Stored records
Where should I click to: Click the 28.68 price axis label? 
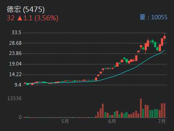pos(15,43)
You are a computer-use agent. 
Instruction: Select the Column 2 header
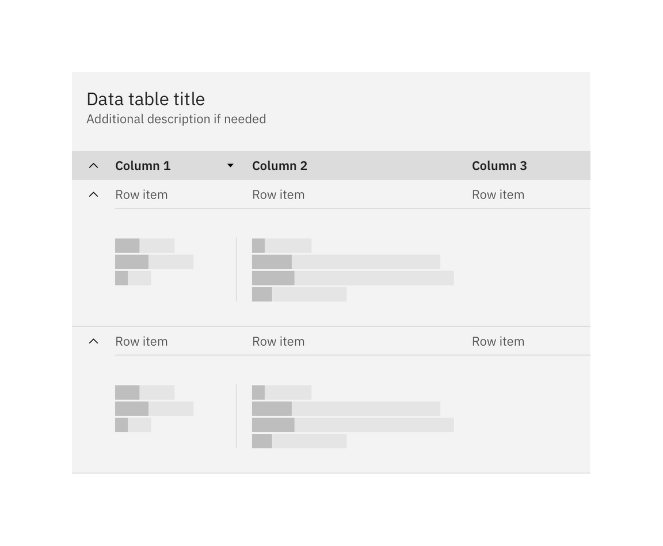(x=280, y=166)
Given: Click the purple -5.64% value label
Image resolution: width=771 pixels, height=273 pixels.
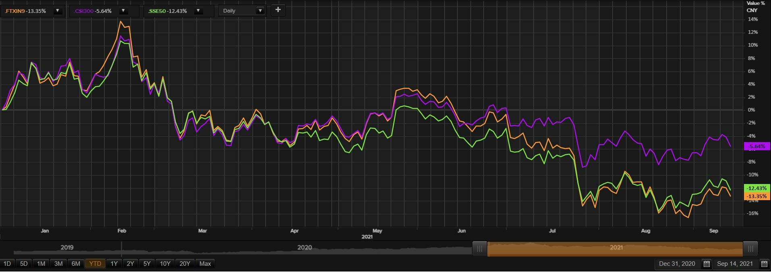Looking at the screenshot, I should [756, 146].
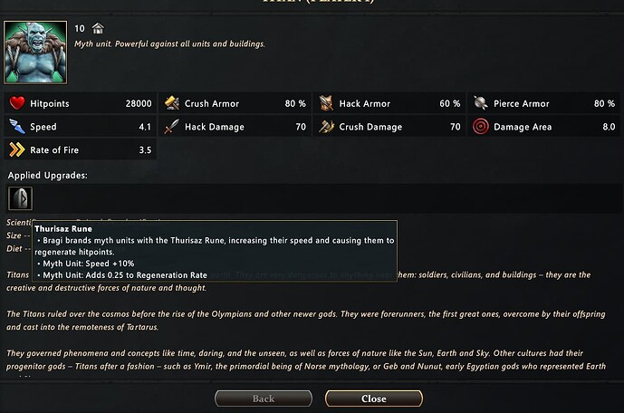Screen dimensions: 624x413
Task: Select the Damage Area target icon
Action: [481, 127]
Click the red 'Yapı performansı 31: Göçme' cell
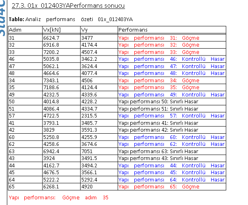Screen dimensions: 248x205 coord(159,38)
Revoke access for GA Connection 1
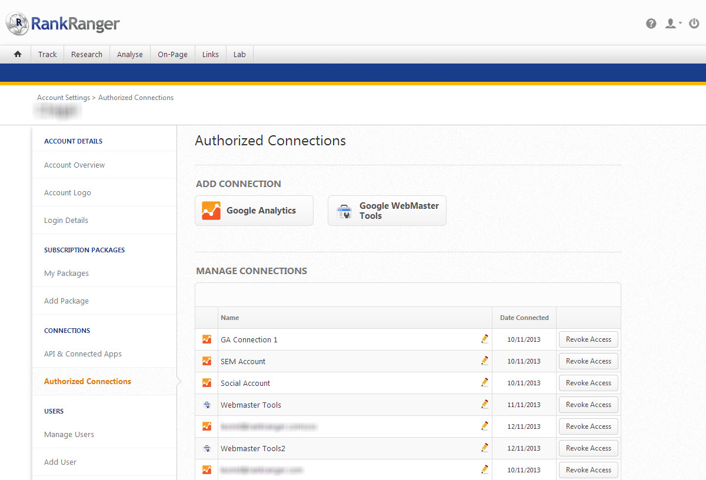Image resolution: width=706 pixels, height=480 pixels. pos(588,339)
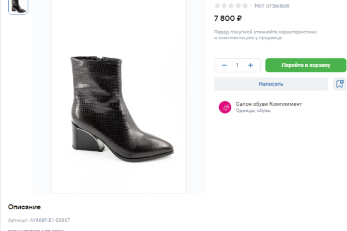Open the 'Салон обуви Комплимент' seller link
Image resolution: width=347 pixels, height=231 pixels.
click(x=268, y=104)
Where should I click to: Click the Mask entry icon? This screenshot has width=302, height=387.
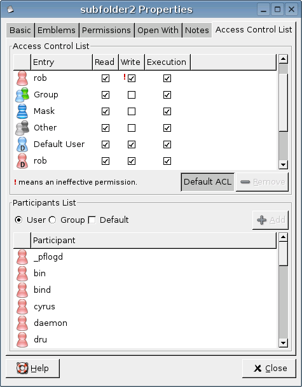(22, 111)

Work task
Print all records word for word, no images.

Final answer
Where should I click to: Click the 28.68 price axis label? 
pos(15,43)
You are a computer-use agent. 
Instruction: Select the Column 2 header
(x=280, y=166)
Given: Click the purple -5.64% value label
Image resolution: width=771 pixels, height=273 pixels.
Looking at the screenshot, I should [756, 146].
Screen dimensions: 624x413
Task: Select the Damage Area target icon
Action: [481, 127]
Click the red 'Yapı performansı 31: Göçme' cell
Screen dimensions: 248x205 coord(159,38)
Revoke access for GA Connection 1
Image resolution: width=706 pixels, height=480 pixels. pos(588,339)
Open the 'Салон обуви Комплимент' seller link
Image resolution: width=347 pixels, height=231 pixels.
click(x=268, y=104)
Where should I click to: Click the Mask entry icon? This screenshot has width=302, height=387.
(22, 111)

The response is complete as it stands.